§ **TASK TO CARRY OUT**:
Within the records below is a range that opens at the line with "to expand all" and closes at the line with "Click the scissors". Return that range word for word, both ends included, and only that range.

§ **SUPPLIED ENTRIES**:

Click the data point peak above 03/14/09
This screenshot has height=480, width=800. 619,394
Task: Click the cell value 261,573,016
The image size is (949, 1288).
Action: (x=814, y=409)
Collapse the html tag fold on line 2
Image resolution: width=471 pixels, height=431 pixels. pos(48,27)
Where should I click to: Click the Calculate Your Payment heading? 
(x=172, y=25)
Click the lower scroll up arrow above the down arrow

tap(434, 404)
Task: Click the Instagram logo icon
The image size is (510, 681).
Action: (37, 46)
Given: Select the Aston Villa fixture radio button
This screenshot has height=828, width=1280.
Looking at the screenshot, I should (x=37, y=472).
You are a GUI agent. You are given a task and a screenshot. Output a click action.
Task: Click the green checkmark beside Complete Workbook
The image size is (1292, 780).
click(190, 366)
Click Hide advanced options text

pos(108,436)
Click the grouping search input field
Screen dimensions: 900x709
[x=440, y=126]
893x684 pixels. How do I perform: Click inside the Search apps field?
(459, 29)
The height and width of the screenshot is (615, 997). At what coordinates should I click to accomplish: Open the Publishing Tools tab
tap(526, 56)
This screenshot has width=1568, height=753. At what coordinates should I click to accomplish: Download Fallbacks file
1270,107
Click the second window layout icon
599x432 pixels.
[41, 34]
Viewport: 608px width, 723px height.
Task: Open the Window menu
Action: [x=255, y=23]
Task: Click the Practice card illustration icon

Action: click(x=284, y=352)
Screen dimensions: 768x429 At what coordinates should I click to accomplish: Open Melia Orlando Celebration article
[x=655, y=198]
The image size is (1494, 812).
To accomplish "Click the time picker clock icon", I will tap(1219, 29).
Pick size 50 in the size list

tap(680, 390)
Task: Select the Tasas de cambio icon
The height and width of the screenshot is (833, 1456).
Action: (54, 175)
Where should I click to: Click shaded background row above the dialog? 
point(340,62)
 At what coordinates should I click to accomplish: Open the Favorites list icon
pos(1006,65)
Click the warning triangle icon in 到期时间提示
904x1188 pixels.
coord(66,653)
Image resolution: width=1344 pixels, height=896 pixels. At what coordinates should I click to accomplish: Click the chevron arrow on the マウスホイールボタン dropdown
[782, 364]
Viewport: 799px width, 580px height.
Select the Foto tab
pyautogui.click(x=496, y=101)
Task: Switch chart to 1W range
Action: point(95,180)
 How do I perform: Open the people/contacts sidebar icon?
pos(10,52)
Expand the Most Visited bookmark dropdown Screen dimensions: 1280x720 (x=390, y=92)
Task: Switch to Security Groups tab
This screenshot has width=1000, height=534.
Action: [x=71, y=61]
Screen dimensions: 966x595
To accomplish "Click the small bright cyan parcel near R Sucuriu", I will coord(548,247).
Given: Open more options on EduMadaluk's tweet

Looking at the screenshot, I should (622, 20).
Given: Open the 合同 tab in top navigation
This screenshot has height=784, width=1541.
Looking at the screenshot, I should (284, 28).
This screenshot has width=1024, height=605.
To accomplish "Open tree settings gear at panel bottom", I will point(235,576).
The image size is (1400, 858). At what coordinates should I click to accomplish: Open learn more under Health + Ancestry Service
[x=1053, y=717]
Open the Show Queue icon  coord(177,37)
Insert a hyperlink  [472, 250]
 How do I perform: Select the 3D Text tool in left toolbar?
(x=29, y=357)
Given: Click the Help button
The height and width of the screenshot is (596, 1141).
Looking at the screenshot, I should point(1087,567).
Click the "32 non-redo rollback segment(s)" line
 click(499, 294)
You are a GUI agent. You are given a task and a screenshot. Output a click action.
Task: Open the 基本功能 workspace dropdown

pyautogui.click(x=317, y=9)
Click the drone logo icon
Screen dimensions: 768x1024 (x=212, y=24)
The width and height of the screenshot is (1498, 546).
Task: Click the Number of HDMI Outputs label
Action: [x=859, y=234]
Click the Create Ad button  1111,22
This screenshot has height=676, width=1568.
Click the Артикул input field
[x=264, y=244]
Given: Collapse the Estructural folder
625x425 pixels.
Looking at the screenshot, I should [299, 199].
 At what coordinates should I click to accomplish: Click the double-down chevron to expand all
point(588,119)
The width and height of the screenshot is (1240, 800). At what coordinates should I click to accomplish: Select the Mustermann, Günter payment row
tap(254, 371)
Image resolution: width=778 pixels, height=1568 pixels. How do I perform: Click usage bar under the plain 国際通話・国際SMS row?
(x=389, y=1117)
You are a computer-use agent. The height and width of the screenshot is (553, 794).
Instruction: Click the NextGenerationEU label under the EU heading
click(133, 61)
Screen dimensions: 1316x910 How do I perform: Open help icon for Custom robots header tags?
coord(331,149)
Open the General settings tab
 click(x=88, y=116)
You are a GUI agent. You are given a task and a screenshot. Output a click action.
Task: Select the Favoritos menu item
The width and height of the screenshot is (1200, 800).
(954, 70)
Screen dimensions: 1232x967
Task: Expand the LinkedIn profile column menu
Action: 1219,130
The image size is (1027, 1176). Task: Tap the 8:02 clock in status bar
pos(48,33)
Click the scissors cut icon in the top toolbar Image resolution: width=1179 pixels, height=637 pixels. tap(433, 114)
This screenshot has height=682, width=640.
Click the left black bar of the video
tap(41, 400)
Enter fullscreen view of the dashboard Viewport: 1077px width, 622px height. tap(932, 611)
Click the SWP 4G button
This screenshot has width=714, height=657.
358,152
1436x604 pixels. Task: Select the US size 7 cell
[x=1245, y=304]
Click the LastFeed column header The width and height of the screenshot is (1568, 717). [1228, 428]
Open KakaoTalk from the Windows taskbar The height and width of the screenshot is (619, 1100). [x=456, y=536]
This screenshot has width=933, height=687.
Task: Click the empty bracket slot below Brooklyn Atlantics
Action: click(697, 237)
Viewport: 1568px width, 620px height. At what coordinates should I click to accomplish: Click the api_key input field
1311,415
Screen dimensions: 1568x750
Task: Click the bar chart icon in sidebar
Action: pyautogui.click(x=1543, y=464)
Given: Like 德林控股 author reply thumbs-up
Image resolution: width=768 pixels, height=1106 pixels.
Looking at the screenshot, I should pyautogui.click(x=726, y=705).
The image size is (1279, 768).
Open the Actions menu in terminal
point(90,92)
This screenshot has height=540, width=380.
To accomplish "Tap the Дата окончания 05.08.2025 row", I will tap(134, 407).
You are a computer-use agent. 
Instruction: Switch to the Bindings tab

§ **RESULT OF THIS EXERCISE**:
 At what coordinates should I click to accomplish: Click the double-down chevron to expand all
point(588,119)
The width and height of the screenshot is (1240, 800). At what coordinates should I click to accomplish: Select the Mustermann, Günter payment row
tap(254, 371)
Image resolution: width=778 pixels, height=1568 pixels. How do I perform: Click usage bar under the plain 国際通話・国際SMS row?
(x=389, y=1117)
You are a computer-use agent. The height and width of the screenshot is (553, 794).
Instruction: Click the NextGenerationEU label under the EU heading
click(133, 61)
Screen dimensions: 1316x910 How do I perform: Open help icon for Custom robots header tags?
coord(331,149)
Open the General settings tab
 click(x=88, y=116)
You are a GUI agent. You are given a task and a screenshot. Output a click action.
Task: Select the Favoritos menu item
The width and height of the screenshot is (1200, 800).
(954, 70)
Screen dimensions: 1232x967
Task: Expand the LinkedIn profile column menu
Action: 1219,130
The image size is (1027, 1176). Task: Tap the 8:02 clock in status bar
pos(48,33)
Click the scissors cut icon in the top toolbar Image resolution: width=1179 pixels, height=637 pixels. tap(433, 114)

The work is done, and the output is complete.